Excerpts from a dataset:
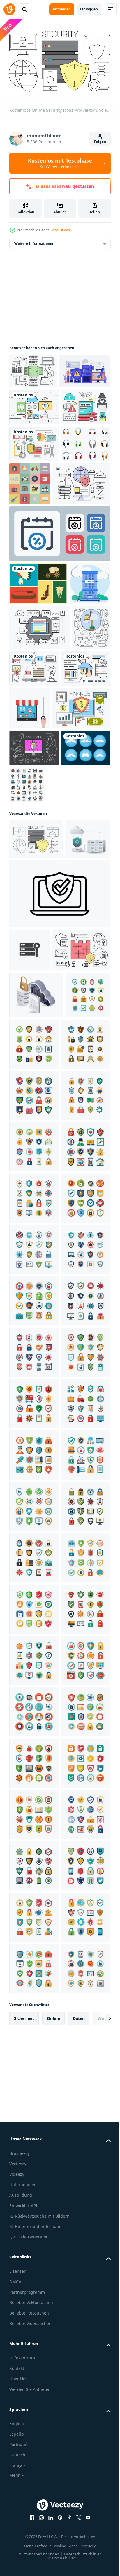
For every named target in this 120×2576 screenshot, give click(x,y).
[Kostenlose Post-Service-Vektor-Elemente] (28, 827)
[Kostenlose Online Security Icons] (36, 1045)
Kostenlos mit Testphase (60, 163)
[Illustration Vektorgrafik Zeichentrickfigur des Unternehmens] (29, 738)
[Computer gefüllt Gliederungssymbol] (78, 990)
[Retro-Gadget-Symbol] (81, 553)
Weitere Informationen (34, 240)
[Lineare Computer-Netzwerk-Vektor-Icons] (34, 868)
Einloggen (89, 9)
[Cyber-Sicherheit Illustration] (35, 403)
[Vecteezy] (9, 9)
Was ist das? (61, 230)
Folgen (100, 141)
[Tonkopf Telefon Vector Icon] (34, 550)
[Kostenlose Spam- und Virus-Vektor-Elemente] (34, 954)
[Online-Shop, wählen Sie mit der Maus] (81, 871)
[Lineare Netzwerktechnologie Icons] (34, 439)
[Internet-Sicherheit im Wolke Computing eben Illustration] (31, 1084)
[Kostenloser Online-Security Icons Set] (34, 513)
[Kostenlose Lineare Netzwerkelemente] (33, 368)
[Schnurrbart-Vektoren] (34, 990)
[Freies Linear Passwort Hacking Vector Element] (34, 476)
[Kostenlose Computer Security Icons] (38, 1238)
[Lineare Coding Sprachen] (39, 782)
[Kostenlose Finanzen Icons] (38, 914)
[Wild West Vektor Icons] (38, 695)
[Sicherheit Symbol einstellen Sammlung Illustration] (31, 1330)
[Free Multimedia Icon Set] (74, 823)
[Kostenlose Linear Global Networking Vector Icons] (38, 596)
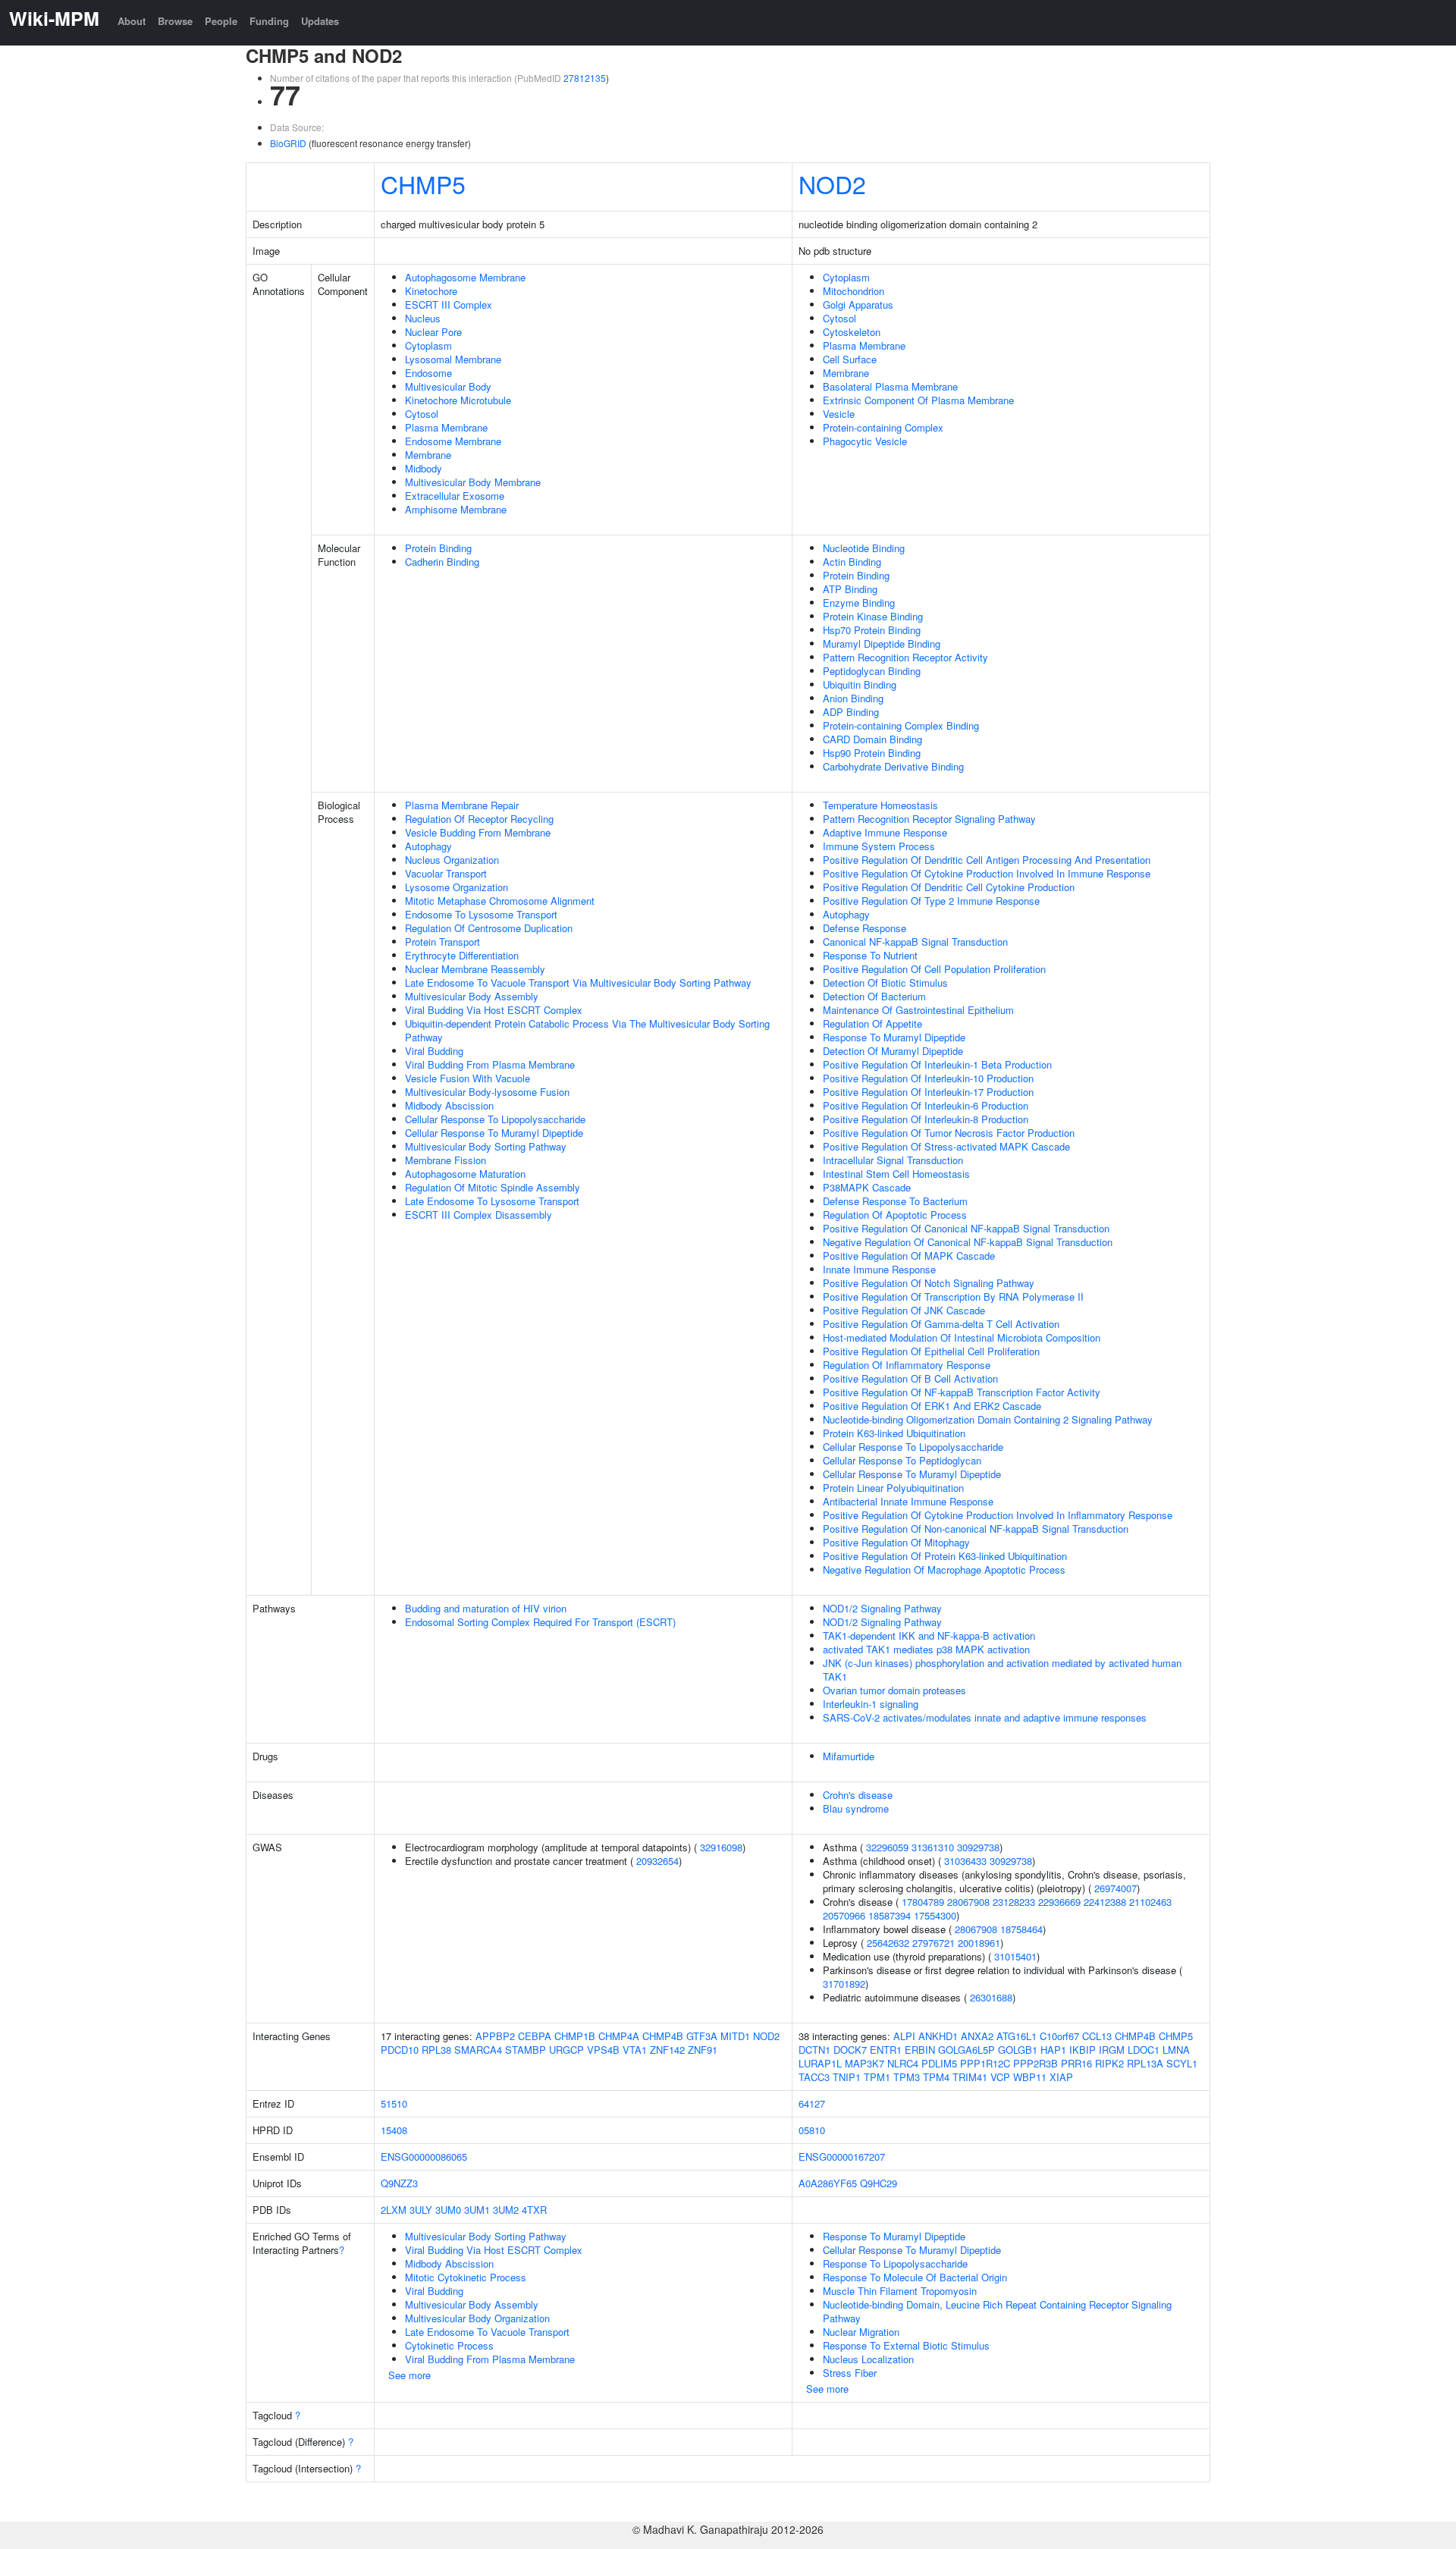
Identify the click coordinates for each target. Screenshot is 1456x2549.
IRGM (1112, 2049)
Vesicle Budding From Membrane (478, 832)
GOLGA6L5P (966, 2049)
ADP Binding (851, 712)
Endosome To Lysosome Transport (481, 914)
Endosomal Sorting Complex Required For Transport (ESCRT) (540, 1622)
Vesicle (839, 414)
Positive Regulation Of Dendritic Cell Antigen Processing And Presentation (986, 859)
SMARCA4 (478, 2049)
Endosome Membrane (453, 441)
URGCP (566, 2049)
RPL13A (1145, 2063)
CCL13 (1097, 2036)
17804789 (923, 1901)
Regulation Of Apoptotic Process (895, 1214)
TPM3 (906, 2077)
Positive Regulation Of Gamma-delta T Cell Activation (941, 1324)
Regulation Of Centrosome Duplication (489, 928)
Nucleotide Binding (864, 548)
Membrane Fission (445, 1160)
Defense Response (864, 928)
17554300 (935, 1915)
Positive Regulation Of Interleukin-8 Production (925, 1119)
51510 (394, 2103)
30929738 (978, 1847)
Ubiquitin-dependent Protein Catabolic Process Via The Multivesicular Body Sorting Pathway (587, 1030)
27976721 (933, 1942)
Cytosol (421, 414)
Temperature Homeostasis (880, 805)
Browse (175, 21)
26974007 (1115, 1888)
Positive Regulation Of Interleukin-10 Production (928, 1078)
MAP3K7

#### [ACTIVITY]
Out of the entries above, write out only the lines between the line holding "Folgen (100, 141)" and the line holding "[Kostenloser Online-Security Icons", inclusive, each exactly as given.

#### [TASK OUTPUT]
Folgen (100, 141)
[Tonkopf Telefon Vector Icon] (34, 550)
[Kostenlose Spam- und Virus-Vektor-Elemente] (34, 954)
[Online-Shop, wählen Sie mit der Maus] (81, 871)
[Lineare Netzwerktechnologie Icons] (34, 439)
[Internet-Sicherheit im Wolke Computing eben Illustration] (31, 1084)
[Kostenloser Online-Security Icons Set] (34, 513)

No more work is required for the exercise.